Je fus sur le point de dire qu’Olimpia était probablement corruptible, mais je jugeai préférable de ne pas pincer cette corde pour le moment. Je dis simplement que cette faible créature pourrait sans doute être endoctrinée.

— Ma tante endoctrine qui elle veut, dit Miss Tina. Puis elle se rappela que son congé tirait à sa fin : il fallait rentrer. Je posai ma main sur son bras, à travers la table, pour la retenir un instant :

— Ce que je veux de vous est une promesse de m’aider, d’une façon générale.

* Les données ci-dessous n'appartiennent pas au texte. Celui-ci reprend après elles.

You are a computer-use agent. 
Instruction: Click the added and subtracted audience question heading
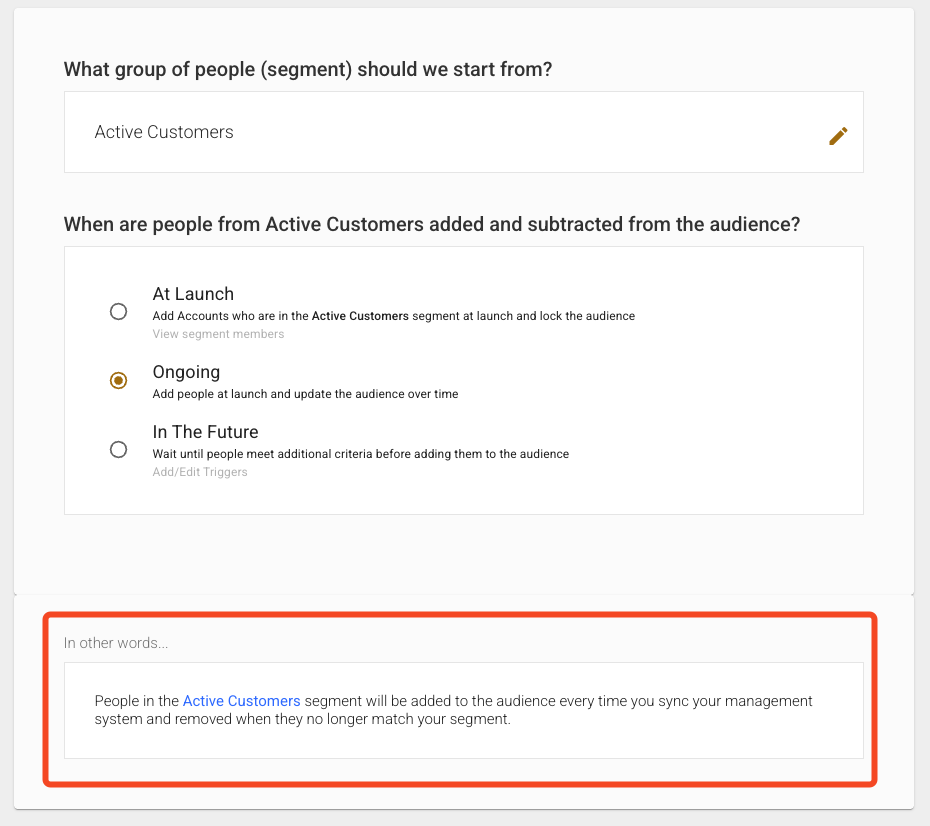432,224
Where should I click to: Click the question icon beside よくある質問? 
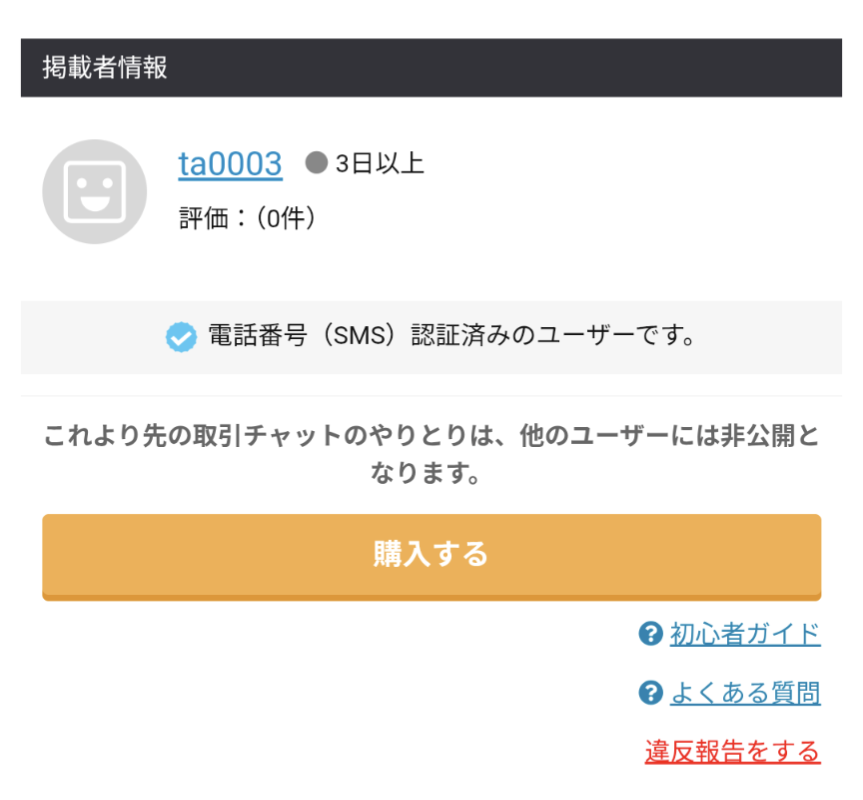[651, 692]
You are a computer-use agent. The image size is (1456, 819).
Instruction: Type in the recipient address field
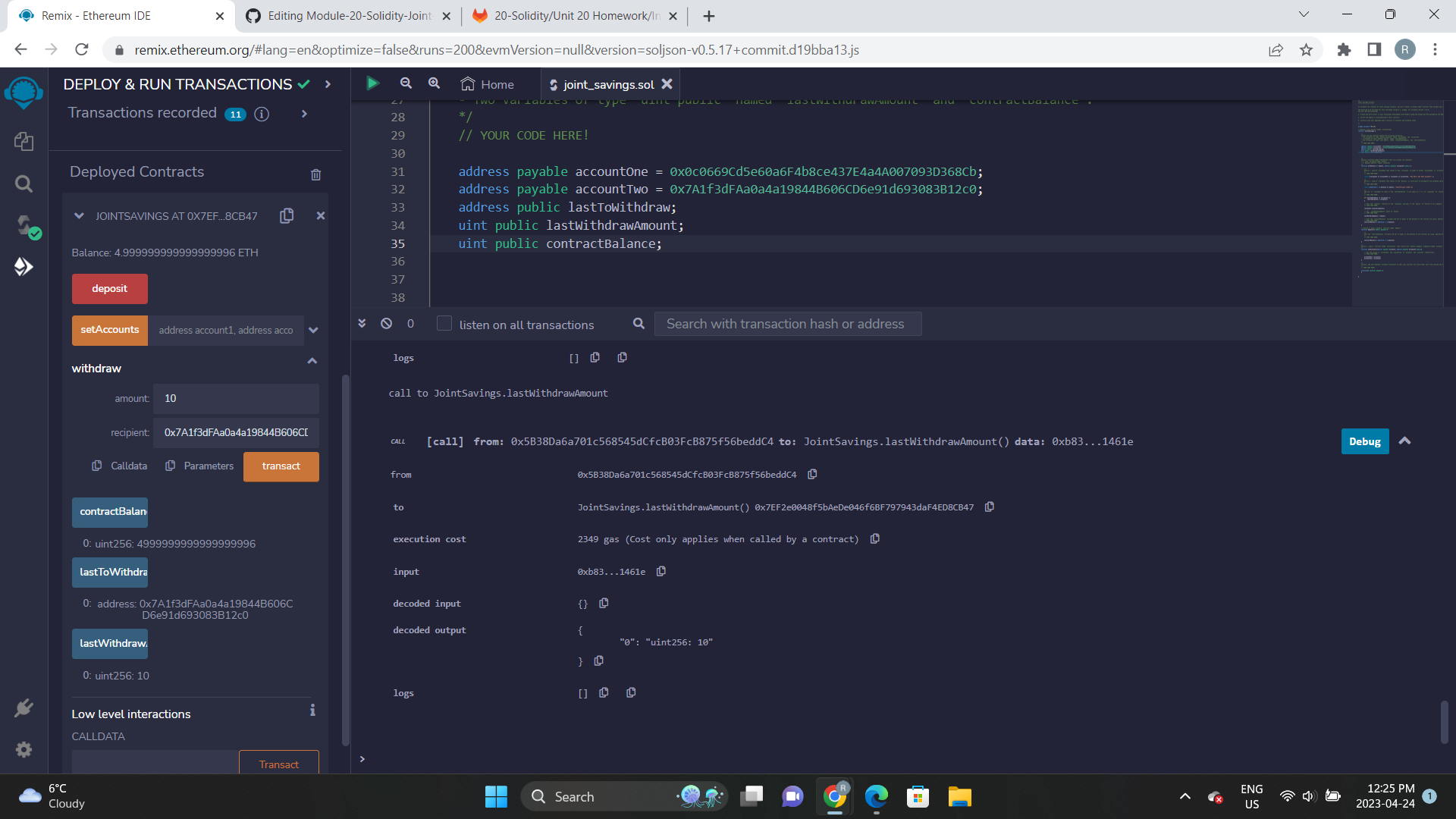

— Mais comment, comment le puis-je ? » demanda-t-elle songeuse et troublée. Elle était à demi surprise, à demi effrayée de l’importance que je lui donnais, de cet appel à son action propre.

« Voici la chose principale : surveiller soigneusement notre amie et m’avertir à temps, avant qu’elle commette l’affreux sacrilège.

— Je ne peux pas la surveiller quand elle me dit de sortir.

— C’est très vrai.

— Et que vous sortez avec moi.

— Dieu nous protège ! croyez-vous qu’elle ait fait quelque chose ce soir ?

— Je ne sais pas, elle est très rusée.

— Vous essayez de me faire peur ? demandai-je.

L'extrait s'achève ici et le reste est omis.